» **Task to carry out**
Where the line containing "Screen dimensions: 1516x784" appears, start repeating, and continue exactly through the last line below, adding nothing. Include no pictures.

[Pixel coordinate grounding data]
○ ○ ○

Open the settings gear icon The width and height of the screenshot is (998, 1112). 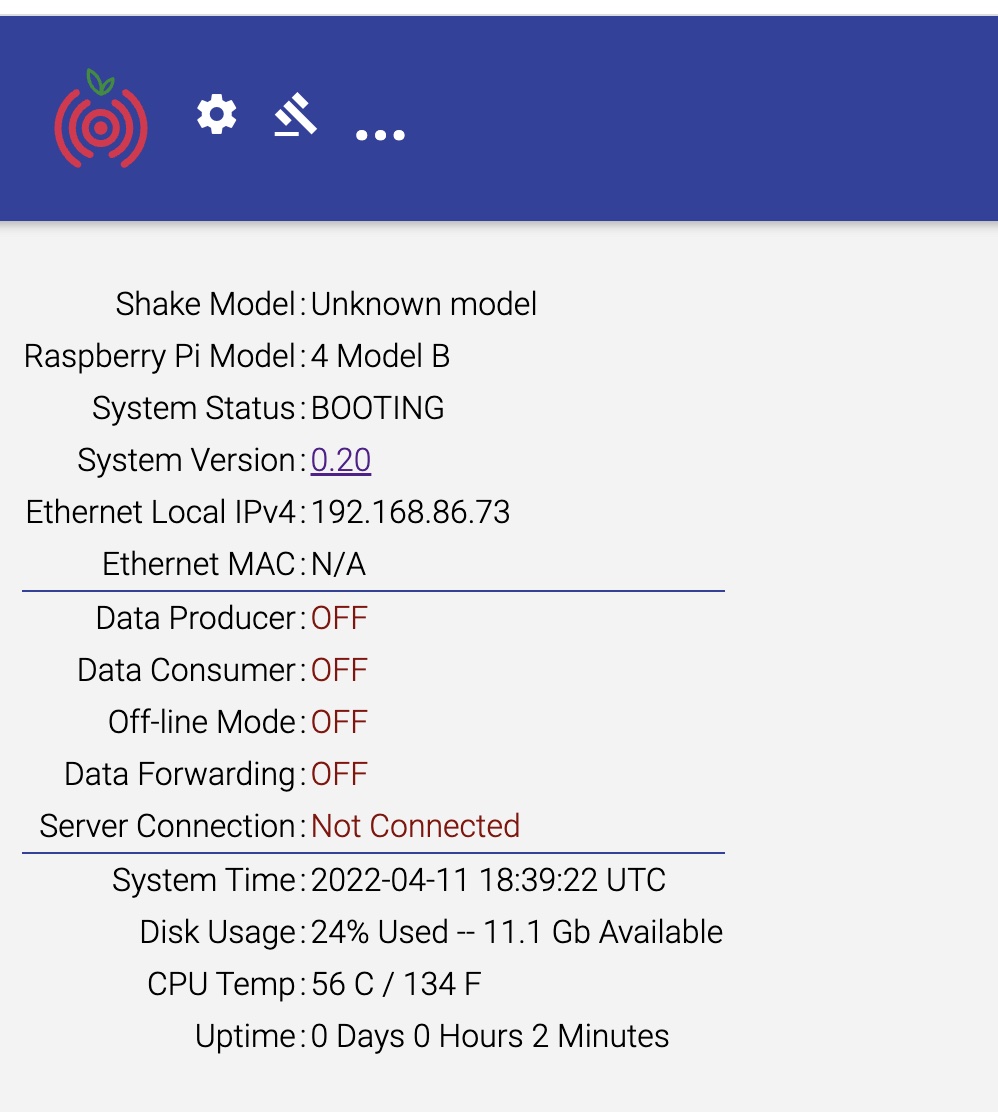point(216,113)
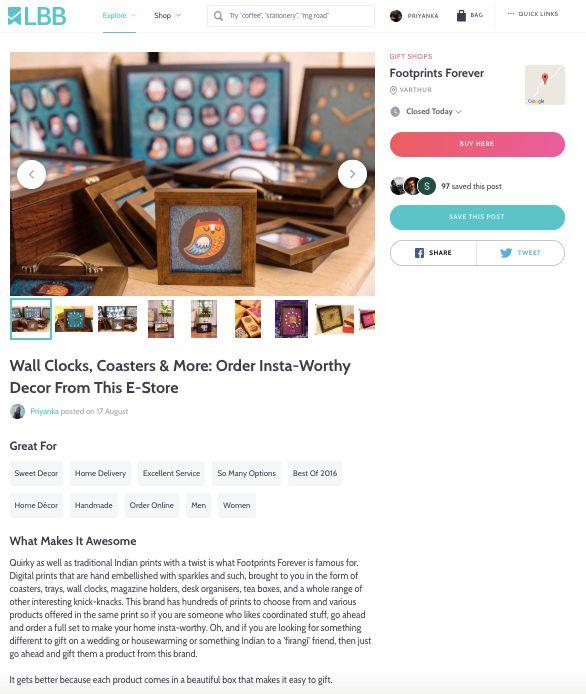Click the Buy Here button
Screen dimensions: 586x694
pos(477,144)
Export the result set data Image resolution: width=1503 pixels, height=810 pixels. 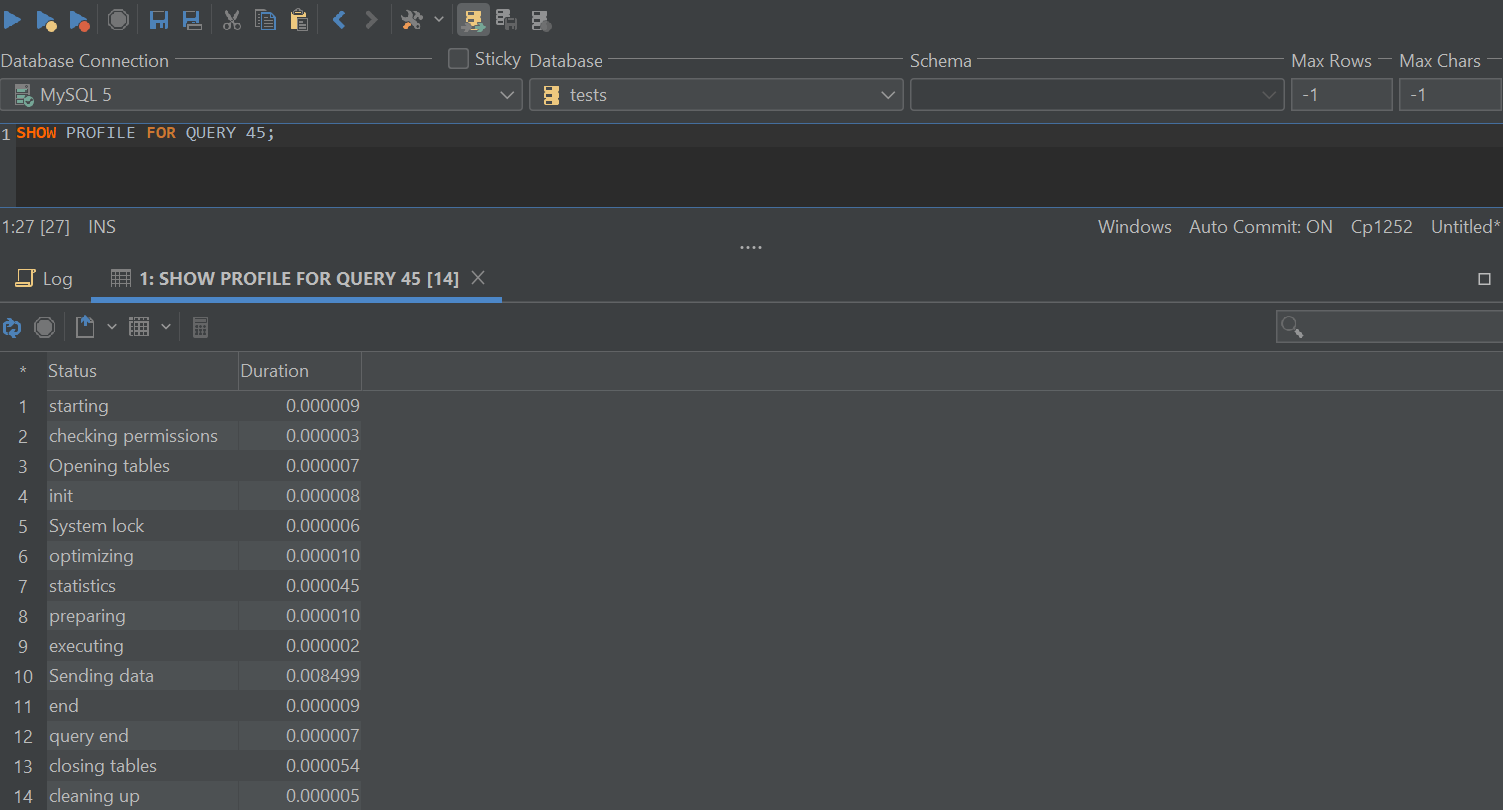pos(85,326)
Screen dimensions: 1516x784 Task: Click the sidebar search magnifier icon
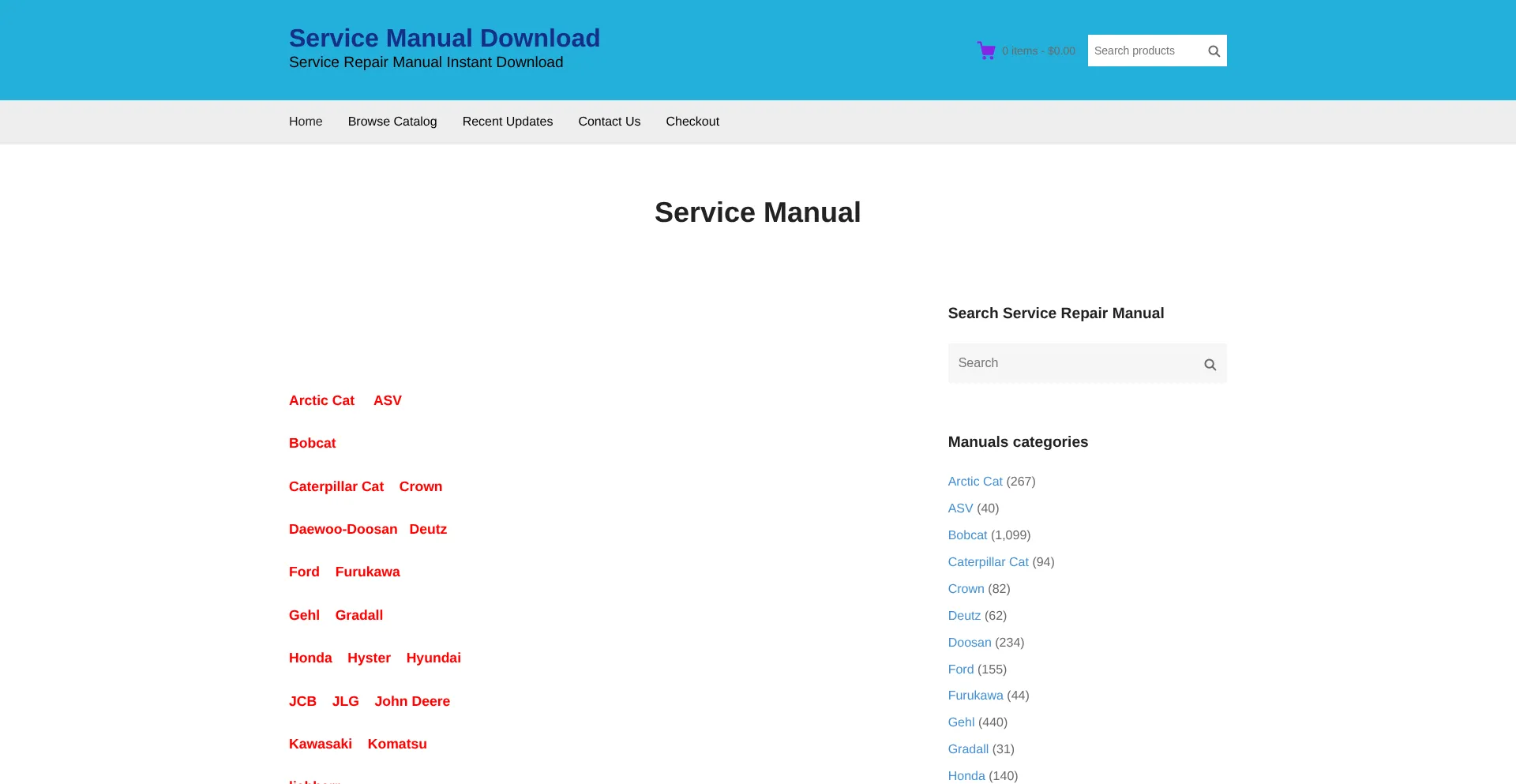(1209, 365)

○ ○ ○

» **Result for this exercise**
Screen dimensions: 1516x784 Task: Click the sidebar search magnifier icon
(1209, 365)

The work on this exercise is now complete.